TASK INSTRUCTIONS:
Only the lines of the data below from the one with "Where should I click to: Enable" through the one with "Task: Bookmark this page with the star icon" are wanted. Repeat them exactly.

START AVAILABLE DATA

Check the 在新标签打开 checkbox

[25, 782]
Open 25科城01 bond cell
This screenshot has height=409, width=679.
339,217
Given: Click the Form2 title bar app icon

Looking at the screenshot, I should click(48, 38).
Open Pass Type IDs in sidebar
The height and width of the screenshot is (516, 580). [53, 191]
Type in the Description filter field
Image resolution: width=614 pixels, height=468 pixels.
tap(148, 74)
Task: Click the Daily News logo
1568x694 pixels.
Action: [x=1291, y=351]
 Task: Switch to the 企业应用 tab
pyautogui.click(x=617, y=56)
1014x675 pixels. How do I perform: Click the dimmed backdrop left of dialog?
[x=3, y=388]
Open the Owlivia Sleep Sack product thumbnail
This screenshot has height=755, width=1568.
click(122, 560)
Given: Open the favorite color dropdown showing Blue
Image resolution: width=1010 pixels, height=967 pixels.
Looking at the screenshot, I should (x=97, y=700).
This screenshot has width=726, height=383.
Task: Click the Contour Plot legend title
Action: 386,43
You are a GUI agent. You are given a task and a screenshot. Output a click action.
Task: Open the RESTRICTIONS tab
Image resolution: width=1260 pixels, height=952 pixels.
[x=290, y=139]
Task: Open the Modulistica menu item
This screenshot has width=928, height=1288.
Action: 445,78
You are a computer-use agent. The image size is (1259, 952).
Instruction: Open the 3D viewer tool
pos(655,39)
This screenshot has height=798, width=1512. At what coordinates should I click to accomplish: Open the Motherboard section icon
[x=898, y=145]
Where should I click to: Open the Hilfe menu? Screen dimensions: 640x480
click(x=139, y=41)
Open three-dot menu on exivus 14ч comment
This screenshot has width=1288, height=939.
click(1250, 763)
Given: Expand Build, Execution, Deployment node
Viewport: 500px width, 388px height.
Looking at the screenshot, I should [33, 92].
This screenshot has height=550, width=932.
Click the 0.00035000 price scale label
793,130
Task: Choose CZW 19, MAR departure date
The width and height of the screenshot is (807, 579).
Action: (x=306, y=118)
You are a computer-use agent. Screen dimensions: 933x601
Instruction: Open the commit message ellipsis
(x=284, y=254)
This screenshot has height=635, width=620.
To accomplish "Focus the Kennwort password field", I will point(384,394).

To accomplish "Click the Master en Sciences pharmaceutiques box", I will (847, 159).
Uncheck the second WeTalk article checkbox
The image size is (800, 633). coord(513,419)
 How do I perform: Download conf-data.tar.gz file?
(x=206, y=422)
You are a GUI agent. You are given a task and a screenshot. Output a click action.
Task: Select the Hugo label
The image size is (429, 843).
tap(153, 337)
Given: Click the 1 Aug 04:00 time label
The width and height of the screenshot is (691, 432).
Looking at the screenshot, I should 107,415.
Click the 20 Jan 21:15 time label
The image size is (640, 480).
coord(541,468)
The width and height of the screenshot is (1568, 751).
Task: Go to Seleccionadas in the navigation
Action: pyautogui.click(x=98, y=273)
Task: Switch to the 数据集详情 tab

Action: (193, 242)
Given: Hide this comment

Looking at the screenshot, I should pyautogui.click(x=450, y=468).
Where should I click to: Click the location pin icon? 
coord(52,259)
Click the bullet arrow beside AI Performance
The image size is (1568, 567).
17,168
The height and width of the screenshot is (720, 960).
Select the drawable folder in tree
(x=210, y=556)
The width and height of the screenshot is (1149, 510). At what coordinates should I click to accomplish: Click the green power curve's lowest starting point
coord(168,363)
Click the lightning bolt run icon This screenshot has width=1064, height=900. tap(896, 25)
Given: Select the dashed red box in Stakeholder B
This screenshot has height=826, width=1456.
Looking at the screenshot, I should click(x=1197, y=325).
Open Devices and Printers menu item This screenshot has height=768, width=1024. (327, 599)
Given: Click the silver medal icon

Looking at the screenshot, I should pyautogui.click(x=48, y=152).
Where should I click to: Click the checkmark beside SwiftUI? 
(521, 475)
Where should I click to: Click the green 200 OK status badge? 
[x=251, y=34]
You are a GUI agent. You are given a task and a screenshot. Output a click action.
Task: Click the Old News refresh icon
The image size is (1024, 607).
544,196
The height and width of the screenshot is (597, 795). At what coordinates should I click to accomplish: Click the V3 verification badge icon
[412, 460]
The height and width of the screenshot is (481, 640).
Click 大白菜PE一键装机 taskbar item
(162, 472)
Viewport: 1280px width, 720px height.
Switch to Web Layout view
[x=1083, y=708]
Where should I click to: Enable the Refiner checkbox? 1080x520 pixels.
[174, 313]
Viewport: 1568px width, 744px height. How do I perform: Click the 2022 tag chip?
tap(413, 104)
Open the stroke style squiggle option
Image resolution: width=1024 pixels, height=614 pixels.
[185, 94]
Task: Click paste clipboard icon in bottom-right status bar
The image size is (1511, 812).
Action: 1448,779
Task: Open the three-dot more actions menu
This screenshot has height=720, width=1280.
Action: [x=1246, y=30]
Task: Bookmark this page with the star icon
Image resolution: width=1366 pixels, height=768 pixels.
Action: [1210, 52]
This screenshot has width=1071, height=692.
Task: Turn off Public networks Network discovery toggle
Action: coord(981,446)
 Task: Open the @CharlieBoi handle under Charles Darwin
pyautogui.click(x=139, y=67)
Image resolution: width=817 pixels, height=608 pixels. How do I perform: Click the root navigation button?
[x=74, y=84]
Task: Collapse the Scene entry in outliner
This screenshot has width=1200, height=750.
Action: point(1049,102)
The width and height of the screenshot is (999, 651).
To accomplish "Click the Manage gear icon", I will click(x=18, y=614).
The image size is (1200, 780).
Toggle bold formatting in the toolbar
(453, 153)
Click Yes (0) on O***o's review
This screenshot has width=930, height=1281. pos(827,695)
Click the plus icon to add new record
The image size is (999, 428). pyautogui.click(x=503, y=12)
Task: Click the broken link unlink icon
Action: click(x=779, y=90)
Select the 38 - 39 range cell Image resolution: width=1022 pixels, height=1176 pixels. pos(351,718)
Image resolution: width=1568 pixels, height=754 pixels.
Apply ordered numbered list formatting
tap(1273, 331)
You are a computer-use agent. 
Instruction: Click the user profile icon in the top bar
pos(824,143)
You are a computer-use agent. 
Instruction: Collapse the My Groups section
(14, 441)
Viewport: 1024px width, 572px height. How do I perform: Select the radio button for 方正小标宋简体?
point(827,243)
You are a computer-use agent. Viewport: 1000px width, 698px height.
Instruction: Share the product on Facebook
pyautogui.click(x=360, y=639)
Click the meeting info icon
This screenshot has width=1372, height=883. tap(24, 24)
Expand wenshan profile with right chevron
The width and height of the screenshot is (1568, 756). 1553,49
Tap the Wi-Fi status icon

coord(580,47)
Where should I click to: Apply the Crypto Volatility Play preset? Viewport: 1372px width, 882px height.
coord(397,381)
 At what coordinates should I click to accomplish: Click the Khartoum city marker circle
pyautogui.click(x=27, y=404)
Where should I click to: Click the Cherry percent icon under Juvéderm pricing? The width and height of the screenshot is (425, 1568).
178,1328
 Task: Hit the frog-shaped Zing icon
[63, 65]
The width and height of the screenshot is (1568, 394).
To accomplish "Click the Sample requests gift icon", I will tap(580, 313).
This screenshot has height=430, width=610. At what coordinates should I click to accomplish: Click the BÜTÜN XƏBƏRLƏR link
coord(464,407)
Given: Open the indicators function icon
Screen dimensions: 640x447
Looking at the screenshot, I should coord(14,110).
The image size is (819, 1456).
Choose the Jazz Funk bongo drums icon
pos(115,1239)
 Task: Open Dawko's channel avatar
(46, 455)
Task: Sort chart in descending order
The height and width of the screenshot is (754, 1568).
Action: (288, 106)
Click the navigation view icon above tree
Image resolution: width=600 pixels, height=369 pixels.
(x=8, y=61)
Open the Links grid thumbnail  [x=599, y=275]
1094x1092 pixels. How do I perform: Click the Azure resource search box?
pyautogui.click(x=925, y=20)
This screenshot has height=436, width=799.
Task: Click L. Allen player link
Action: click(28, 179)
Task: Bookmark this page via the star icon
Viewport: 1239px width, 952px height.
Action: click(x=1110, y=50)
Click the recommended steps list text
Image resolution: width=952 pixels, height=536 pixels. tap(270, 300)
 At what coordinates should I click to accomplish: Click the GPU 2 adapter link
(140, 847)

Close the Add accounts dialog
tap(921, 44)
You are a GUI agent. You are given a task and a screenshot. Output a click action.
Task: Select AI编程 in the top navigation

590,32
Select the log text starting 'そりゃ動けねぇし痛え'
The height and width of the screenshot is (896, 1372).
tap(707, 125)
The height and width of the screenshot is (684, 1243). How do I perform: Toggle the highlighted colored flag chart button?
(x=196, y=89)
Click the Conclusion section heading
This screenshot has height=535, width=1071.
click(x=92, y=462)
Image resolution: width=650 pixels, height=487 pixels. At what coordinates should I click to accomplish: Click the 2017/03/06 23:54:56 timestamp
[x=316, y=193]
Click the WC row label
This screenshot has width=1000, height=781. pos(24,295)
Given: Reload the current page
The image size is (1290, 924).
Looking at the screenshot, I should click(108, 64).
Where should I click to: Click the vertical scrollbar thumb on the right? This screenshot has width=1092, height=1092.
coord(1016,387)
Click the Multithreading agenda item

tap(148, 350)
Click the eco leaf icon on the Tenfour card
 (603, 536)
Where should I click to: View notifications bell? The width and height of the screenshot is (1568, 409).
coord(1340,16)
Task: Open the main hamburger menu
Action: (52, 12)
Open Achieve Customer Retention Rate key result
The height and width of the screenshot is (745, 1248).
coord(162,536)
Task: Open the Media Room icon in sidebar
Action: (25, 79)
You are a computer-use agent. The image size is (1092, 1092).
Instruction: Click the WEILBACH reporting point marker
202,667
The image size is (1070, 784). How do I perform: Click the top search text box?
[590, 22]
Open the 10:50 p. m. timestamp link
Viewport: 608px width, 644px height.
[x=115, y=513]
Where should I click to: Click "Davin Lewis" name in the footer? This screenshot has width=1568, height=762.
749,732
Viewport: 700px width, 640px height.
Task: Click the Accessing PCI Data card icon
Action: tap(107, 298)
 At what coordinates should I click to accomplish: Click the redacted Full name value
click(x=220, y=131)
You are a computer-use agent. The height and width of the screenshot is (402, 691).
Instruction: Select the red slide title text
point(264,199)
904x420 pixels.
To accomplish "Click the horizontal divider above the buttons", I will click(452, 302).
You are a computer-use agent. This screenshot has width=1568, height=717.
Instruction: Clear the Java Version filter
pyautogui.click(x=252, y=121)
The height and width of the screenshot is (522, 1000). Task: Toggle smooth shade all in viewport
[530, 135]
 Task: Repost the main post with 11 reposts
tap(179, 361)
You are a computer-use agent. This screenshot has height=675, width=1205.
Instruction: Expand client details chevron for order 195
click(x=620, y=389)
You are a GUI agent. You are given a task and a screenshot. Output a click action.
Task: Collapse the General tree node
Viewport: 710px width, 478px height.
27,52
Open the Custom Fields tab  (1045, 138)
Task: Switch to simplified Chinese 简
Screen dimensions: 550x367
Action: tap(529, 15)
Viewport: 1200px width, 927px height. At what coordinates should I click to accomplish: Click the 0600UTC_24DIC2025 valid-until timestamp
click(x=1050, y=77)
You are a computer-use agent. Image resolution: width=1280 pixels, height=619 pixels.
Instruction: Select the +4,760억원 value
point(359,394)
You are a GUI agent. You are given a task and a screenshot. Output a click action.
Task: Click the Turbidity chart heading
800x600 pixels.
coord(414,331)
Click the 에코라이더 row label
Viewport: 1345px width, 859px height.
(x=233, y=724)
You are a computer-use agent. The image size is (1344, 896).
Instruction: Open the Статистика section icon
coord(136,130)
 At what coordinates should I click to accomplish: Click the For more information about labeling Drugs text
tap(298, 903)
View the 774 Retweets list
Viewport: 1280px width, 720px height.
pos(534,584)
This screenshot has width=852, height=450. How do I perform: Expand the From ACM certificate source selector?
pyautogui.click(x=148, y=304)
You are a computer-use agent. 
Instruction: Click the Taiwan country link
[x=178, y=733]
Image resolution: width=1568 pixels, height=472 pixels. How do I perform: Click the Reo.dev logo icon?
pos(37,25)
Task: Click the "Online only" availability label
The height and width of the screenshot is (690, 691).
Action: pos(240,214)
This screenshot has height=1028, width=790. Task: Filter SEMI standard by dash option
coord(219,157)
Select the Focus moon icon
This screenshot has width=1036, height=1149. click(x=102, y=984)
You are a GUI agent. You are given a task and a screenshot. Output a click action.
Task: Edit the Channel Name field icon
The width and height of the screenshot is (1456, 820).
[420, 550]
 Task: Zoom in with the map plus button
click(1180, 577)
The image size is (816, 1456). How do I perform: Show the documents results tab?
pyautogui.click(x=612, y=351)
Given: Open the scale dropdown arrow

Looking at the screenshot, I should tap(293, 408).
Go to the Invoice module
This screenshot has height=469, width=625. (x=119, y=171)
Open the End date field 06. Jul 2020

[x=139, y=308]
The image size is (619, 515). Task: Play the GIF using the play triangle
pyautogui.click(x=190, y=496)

END AVAILABLE DATA

TASK RESULT:
Where should I click to: Enable the Refiner checkbox? 1080x520 pixels.
[174, 313]
Viewport: 1568px width, 744px height. How do I perform: Click the 2022 tag chip?
tap(413, 104)
Open the stroke style squiggle option
Image resolution: width=1024 pixels, height=614 pixels.
[185, 94]
Task: Click paste clipboard icon in bottom-right status bar
The image size is (1511, 812).
Action: 1448,779
Task: Open the three-dot more actions menu
This screenshot has height=720, width=1280.
Action: [x=1246, y=30]
Task: Bookmark this page with the star icon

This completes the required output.